Tout ce travail réalisé, il est temps de rédiger le règlement. Celui-ci doit se situer dans le prolongement du travail réalisé dans le PADD. L’identification et la localisation des éléments de paysage (article 123-1-5-7) peuvent également être appréhendés dans le règlement : quartiers, îlots, immeubles, espaces publics, monuments, et de façon plus fine des murs, des arbres isolés, des bosquets, des mares… Des fiches de recommandations peuvent être jointes en annexe pour permettre la bonne gestion de ces éléments de patrimoine (type d’élagage, de taille, de restauration, d’entretien, de renouvellement…).
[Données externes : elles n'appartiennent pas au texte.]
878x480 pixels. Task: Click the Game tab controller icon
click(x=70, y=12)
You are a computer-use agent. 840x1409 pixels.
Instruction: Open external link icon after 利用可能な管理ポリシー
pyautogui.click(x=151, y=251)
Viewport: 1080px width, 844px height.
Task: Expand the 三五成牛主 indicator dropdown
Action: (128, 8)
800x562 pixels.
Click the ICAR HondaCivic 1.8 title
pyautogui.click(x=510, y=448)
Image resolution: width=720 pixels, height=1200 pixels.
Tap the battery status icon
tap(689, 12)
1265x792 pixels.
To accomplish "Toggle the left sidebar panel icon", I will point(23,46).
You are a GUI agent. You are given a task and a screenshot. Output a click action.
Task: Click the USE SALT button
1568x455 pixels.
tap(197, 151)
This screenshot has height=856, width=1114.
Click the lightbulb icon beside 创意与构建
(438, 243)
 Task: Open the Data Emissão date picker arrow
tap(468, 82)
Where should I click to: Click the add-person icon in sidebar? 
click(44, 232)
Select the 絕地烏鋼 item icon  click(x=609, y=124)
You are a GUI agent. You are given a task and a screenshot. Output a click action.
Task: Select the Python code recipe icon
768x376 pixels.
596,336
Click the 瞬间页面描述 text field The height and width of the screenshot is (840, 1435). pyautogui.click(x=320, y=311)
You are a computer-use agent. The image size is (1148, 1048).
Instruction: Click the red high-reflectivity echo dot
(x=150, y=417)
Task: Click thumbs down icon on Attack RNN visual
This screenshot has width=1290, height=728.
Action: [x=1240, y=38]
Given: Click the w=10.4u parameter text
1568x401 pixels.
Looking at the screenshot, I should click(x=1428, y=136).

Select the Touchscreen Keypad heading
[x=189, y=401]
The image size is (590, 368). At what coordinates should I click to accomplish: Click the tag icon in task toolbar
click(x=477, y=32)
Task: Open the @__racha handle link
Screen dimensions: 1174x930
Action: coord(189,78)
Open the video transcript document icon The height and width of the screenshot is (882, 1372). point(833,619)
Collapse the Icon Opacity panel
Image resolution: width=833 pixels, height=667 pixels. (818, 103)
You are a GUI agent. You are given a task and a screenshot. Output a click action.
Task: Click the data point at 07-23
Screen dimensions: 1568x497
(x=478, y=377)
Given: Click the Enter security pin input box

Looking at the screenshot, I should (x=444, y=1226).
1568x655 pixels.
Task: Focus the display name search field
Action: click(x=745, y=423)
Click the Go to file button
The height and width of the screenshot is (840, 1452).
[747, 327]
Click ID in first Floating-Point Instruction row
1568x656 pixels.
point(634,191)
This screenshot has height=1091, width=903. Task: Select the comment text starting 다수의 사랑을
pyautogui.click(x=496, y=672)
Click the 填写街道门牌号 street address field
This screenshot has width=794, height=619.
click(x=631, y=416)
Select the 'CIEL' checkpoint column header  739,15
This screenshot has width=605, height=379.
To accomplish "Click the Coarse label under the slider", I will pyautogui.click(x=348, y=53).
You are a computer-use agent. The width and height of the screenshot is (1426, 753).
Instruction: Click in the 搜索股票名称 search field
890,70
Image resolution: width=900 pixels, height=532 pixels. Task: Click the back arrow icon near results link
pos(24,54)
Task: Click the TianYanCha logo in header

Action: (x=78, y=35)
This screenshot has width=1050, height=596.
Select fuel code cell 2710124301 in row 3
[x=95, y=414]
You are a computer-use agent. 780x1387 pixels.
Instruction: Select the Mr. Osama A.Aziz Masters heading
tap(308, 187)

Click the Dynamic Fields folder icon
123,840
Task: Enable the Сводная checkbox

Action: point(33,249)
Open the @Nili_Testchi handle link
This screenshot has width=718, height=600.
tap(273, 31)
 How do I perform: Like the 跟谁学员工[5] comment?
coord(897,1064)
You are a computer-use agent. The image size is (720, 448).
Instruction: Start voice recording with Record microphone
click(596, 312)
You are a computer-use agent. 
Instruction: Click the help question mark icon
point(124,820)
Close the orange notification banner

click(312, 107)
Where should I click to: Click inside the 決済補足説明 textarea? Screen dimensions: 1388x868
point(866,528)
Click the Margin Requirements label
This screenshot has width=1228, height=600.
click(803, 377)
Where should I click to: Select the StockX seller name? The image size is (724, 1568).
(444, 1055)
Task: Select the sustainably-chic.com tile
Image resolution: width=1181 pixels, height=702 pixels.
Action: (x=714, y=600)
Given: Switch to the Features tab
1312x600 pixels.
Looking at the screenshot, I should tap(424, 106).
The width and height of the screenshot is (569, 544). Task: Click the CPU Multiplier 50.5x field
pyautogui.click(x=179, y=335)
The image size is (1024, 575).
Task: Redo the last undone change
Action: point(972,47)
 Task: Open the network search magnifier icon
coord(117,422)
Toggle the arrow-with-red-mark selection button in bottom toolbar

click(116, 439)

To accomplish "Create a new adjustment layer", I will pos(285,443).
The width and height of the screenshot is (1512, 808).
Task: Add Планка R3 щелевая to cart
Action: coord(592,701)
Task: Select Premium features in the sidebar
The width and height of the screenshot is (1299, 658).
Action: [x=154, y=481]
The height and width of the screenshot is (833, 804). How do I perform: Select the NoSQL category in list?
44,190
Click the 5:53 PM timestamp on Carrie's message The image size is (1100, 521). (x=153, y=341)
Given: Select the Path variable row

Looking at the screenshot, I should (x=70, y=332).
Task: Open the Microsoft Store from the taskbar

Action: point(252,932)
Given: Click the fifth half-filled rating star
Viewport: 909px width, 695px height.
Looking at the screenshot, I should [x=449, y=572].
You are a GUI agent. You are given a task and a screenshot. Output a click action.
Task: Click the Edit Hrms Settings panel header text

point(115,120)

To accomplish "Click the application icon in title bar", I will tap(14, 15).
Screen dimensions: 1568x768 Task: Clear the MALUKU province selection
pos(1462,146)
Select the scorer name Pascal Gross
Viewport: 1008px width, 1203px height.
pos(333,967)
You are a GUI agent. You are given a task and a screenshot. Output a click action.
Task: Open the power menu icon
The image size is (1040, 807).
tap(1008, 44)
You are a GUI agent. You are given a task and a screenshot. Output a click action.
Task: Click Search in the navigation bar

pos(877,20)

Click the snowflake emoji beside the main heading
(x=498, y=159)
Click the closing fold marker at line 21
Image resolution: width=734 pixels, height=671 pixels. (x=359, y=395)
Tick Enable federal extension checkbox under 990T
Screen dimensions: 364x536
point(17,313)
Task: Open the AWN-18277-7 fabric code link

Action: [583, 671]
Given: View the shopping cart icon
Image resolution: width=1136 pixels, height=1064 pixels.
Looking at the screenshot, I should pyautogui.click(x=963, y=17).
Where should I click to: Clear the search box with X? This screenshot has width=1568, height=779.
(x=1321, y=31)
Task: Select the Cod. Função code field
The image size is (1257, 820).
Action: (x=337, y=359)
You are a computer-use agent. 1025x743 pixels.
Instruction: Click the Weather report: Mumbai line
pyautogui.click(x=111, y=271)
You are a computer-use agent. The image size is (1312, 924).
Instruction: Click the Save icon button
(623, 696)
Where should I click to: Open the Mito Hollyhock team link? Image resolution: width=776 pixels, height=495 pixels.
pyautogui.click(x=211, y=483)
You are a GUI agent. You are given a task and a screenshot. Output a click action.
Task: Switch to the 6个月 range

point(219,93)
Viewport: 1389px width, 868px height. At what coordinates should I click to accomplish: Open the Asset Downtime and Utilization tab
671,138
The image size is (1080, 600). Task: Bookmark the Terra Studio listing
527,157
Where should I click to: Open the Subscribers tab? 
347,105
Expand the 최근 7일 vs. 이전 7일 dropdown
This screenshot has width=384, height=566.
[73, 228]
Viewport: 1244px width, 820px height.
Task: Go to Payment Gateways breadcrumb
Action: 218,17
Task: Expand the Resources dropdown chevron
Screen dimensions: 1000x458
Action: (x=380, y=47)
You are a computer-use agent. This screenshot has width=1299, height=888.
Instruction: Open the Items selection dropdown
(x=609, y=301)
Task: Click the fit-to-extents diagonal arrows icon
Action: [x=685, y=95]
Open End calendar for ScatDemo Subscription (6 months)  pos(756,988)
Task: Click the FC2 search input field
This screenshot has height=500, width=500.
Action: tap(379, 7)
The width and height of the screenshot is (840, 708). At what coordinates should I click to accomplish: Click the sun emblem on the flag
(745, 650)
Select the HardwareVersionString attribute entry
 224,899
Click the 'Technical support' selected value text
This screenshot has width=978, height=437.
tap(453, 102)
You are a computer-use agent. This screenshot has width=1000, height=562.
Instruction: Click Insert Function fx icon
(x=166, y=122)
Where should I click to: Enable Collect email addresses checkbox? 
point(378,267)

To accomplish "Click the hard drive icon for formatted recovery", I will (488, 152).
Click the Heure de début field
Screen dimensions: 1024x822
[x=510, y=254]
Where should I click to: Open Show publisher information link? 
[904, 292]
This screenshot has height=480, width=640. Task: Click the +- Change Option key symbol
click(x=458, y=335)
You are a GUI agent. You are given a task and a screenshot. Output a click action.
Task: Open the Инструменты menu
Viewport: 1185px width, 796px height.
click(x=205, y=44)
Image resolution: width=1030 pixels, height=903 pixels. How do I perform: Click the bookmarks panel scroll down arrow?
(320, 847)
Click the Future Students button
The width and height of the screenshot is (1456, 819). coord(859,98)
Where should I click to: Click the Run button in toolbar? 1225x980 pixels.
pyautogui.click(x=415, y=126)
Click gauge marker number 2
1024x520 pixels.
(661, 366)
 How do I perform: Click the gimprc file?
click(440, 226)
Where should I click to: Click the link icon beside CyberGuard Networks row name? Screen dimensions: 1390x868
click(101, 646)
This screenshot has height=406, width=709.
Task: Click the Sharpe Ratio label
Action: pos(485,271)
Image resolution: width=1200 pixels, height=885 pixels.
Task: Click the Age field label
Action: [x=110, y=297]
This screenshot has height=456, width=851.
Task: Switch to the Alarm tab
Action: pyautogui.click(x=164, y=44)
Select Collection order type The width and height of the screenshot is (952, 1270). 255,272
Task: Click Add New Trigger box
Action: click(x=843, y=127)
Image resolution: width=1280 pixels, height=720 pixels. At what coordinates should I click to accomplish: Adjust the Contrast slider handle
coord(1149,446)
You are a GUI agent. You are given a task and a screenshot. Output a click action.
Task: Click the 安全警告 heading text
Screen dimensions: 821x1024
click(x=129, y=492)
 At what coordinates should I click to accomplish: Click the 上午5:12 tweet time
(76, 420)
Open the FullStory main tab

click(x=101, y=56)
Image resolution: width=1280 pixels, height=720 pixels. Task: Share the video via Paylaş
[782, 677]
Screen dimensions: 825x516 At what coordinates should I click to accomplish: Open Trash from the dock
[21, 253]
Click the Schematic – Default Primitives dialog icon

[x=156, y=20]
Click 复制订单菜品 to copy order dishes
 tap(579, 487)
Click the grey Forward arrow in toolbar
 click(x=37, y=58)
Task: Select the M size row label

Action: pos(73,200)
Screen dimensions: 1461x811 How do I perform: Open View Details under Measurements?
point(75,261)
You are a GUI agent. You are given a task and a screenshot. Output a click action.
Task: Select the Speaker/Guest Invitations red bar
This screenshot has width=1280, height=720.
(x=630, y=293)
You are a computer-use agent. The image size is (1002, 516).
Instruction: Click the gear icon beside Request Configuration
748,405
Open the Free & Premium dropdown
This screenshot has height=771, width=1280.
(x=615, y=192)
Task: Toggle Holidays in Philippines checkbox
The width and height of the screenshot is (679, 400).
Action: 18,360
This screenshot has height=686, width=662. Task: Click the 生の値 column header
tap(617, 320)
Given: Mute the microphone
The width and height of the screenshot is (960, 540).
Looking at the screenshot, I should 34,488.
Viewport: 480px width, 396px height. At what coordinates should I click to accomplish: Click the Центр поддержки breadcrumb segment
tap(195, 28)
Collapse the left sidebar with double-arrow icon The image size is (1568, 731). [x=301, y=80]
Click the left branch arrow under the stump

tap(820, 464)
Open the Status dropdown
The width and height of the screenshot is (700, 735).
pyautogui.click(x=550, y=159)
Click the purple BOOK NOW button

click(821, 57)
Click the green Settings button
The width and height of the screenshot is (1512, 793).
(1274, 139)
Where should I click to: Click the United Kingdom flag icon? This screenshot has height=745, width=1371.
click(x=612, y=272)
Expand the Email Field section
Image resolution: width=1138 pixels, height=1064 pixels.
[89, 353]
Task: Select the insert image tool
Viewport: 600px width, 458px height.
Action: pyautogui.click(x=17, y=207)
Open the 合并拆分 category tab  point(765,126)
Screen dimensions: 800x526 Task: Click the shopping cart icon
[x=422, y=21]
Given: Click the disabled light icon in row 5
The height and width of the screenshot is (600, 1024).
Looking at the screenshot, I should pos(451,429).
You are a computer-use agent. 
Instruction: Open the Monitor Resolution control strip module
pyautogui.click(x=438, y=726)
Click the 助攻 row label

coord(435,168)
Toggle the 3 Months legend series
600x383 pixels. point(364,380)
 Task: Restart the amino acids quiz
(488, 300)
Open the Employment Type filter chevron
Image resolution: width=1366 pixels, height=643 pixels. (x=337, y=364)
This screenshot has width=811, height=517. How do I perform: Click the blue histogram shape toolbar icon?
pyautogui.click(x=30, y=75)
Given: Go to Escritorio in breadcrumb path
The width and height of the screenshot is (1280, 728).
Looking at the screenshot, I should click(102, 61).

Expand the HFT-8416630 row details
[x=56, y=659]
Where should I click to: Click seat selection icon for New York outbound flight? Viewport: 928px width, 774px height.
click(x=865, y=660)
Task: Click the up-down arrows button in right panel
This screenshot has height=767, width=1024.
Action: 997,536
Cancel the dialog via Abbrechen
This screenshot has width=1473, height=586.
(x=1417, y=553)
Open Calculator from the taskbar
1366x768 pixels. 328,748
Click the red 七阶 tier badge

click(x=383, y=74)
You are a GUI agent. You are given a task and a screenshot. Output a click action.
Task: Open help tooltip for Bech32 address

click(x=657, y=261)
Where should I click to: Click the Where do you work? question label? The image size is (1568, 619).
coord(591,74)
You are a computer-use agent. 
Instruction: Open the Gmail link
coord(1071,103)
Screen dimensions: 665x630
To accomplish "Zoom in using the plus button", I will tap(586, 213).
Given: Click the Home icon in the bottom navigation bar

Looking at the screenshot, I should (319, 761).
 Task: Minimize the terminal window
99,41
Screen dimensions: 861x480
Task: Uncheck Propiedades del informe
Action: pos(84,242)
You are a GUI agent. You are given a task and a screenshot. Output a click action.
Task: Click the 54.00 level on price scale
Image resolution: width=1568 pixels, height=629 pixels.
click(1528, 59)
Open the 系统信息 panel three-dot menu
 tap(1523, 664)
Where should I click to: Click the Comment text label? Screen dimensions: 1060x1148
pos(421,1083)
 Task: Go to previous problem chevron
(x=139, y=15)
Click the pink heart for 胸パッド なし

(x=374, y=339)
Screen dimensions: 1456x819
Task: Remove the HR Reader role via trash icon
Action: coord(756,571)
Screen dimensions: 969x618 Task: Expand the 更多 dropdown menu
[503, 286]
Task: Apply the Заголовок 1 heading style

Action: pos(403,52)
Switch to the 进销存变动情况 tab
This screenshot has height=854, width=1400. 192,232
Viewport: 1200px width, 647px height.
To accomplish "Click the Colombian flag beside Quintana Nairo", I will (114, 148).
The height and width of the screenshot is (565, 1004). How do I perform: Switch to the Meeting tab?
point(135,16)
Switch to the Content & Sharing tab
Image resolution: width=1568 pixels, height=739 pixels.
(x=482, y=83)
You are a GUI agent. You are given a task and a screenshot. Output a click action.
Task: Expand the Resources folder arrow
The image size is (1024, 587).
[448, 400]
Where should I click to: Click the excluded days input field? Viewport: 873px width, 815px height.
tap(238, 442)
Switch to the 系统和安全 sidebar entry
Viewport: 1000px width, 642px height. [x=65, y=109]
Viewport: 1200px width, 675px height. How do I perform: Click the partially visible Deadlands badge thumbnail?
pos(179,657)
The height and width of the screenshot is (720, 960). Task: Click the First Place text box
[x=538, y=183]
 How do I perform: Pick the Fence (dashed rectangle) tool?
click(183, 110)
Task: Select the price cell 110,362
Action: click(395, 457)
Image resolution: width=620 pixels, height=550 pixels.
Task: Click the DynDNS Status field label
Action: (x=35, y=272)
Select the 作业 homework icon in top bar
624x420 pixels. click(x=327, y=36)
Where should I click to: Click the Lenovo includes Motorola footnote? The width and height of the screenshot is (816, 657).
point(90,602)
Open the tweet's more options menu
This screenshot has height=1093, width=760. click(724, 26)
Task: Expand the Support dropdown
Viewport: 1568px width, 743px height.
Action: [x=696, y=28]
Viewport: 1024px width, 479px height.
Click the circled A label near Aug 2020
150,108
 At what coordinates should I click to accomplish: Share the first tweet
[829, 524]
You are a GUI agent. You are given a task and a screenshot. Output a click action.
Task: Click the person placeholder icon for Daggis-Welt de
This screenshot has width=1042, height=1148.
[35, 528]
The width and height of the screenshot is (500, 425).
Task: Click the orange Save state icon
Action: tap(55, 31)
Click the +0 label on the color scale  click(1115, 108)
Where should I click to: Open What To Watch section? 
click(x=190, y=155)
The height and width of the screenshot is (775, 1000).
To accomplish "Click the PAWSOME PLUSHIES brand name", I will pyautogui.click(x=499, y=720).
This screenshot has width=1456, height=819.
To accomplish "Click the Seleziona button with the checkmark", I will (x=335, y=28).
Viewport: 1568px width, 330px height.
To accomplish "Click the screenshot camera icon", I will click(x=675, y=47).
Pour des ensembles plus vastes, d’autres outils sont plus adaptés. Les Espaces boisés classés (EBC) préservent les boisements de toutes tailles, les « espaces paysagers » préservent les jardins ou milieux naturels ouverts, les zonages corridor (Aco) préservent les continuités écologiques (ex : zones humides continues sans possibilité de constructions ou de clôtures), les cônes de vue qui par leur orientation, leur écartement, leur profondeur peuvent contraindre la constructibilité dans la perspective d’un monument ou d’une vue dégagée. Là encore, des fiches de recommandations peuvent accompagner ces outils réglementaires. A titre d’information et sans portée réglementaire, les cartes de règlement peuvent comporter les courbes de niveau ce qui favorise nettement la prise en compte de l’impact sur le paysage lors des instructions.
Un certain nombre d’articles permettent d’agir directement sur le paysage à travers les règles de constructibilités mais aussi l’aspect des espaces publics et des constructions :
- articles 1 et 2 : sur les constructions, les installations ou les mouvements de terre interdits,
- article 3 : sur la largeur maximale de la chaussée, les accotements, trottoirs et stationnements,
- article 4 : sur l’insertion paysagère des réseaux (eau, électricité)
- articles 6, 7 et 8 : sur notamment les règles qui permettent de maîtriser les perspectives des voies publiques ou collectives et les perceptions d’ensemble du quartier
- article 10 : sur la hauteur maximale des constructions qui ne doit pas interférer avec les cônes de vue,
- article 11 : sur les choix de couleurs pour les façades
- articles 12 et 13 : sur les stationnements et leurs plantations, les limites et notamment les clôtures et plantations, sur la palette végétale à utiliser en limite et/ou sur l’espace public..
Enfin, les Orientations d’Aménagement et de Programmation doivent également être rédigées en cohérence avec le PADD. Sur l’existant, elles mettent en avant les éléments intéressants liées au paysage : la question des franges urbaines avec (ou pas) les espaces naturels, les types de haies, de clôtures, le petit patrimoine, les itinéraires doux, les points de vue, etc. Ensuite, il s’agit d’établir des préconisations sur les contraintes à prendre en compte (topographie, orientation, TVB), la définition de la structure primaire des paysages (vides et creux, public et privé), la définition de la trame des espaces publics et enfin les objectifs en matière d’appréhension et de vision du quartier.
Enfin les annexes sont une mine d’or pour les porteurs de projets et les instructeurs : on peut y trouver une liste d’essences locales, des palettes de couleurs, de guides architecturaux, des principes d’implantations du bâti… et les fiches de recommandations.